* **TASKS TO PERFORM**:
(A) In the blog comments, at what time is Gail going to see the doctor tomorrow?
(B) List every commenter in the blog comments, other than The-Grizzled-But-Still-Incorrigible-Scribe-Himself!, whose name appears before "said...".
(C) Reproduce everything in the blog comments from "anyway - scared" down to "girl...I'm still laughing.".

-------- SUPPLIED PASSAGE --------

OK...got my laugh for today. The German Shepard reference did me in...lol

The-Grizzled-But-Still-Incorrigible-Scribe-Himself! said...

Richard…

Well, that was SLIGHT exaggeration—but only slight. :-)

Gail said...

Hey Grizz-

I jumped off the chair at your "REAL LIFE PHOTO"......

Are you sure you don't live in the woods just out back, so many similarities in our surroundings.

anyway - scared me good.

love you
Gail

going to see the doc tomorrow at 3, just to be sure I don;t need any other medication.

Wanda said...

I know "exactly" how you feel...this very weekend I came upon the same "German Shepherd" of a spider while moving what I thought was an empty barrel...I shot it too...with my trusty camera...it will appear in my next post but will not get top billing like yours...I once scared a blogging friend away for a month by posting several snake photos...Thanks for
the very funny vision of you NOT screaming like a girl...I'm still laughing.

The-Grizzled-But-Still-Incorrigible-Scribe-Himself! said...

Gail…

Naaah…you gotta double-click for lifesize.

Not even in an Ohio woods, really—just on a strip of riverbank, with geese and kingfishers and herons, and spiders the size of king crabs!

Glad to hear you're going to see the doctor. Listen to him/her; heed their advice.

GET WELL!

The-Grizzled-But-Still-Incorrigible-Scribe-Himself! said...

Wanda…

I'll have you know I DID NOT "scream like a girl." Or like a guy, either. No scream, period. (I'm not saying there wasn't one in there waiting for the slightest invitation to emerge in high-decibel glory.) I handled it like a man, say John Wayne—except I didn't get drunk afterwards, start a fight in the saloon, and whip half the town before somebody broke a chair over my head.

I'll look forward to your spider shot.

Now…com' on…it's just me and you here…how loud did you scream?

Raph G. Neckmann said...

Goodness me, Grizzled! Would you be frightened if you met an eight-legged giraffe in your wheelbarrow?

The-Grizzled-But-Still-Incorrigible-Scribe-Himself! said...

Raph…

I don't think so, but you must admit, giraffes—eight-legged or otherwise—are cuter than spiders. Besides, why would an eight-legged giraffe be lurking in my woodpile?

Deerfriend said...

Your photographs are magnificent and I truly enjoy each post. Actually because today's photo was sooooo good, I believe it is actually a Brownish-gray Fishing Spider rather than a wolf spider. If possible check out specimen #663 of National Audubon Society Field Guide to INSECTS & SPIDERS. Both species are quite large and formidable. Glad you didn't "spray it, swat it or shoot it". Look forward to each and every blog.:)

Sydney said...

OOoh, gives me the willies to just look at it -- but all the same it's a really beautiful shot, with the textured background of the wheel barrow in contrast!

Rowan said...

-------- GIVEN ENTRIES --------

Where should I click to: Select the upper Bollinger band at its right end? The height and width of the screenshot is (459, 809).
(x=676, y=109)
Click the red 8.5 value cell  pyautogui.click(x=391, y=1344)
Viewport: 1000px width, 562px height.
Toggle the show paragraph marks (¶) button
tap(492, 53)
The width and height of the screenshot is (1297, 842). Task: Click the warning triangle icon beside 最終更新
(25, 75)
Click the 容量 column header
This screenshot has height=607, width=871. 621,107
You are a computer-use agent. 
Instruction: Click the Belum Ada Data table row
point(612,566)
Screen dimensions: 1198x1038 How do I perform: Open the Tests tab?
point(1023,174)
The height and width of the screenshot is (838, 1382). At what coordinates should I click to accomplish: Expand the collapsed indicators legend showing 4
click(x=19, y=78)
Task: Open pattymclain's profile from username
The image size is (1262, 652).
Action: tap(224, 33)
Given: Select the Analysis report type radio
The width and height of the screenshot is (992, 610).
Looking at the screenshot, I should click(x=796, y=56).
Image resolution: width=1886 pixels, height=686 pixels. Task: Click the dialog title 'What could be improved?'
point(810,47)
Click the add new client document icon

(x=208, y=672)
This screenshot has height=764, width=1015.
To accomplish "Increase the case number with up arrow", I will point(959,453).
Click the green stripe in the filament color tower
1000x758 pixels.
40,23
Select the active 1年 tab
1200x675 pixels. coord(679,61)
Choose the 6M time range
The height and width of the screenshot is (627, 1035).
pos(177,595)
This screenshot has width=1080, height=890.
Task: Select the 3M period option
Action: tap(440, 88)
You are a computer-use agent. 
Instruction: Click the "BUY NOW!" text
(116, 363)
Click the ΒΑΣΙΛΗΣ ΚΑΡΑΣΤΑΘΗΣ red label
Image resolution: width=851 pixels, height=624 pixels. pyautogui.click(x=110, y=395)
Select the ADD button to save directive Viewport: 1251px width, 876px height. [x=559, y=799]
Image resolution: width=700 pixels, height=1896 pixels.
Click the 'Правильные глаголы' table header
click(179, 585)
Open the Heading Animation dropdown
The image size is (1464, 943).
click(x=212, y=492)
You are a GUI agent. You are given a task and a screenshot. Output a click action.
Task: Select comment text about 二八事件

--------

* **OUTPUTS BY TASK**:
(A) At 3.

(B) Gail, Wanda, Raph G. Neckmann, Deerfriend, Sydney, Rowan

(C)
anyway - scared me good.

love you
Gail

going to see the doc tomorrow at 3, just to be sure I don;t need any other medication.

Wanda said...

I know "exactly" how you feel...this very weekend I came upon the same "German Shepherd" of a spider while moving what I thought was an empty barrel...I shot it too...with my trusty camera...it will appear in my next post but will not get top billing like yours...I once scared a blogging friend away for a month by posting several snake photos...Thanks for
the very funny vision of you NOT screaming like a girl...I'm still laughing.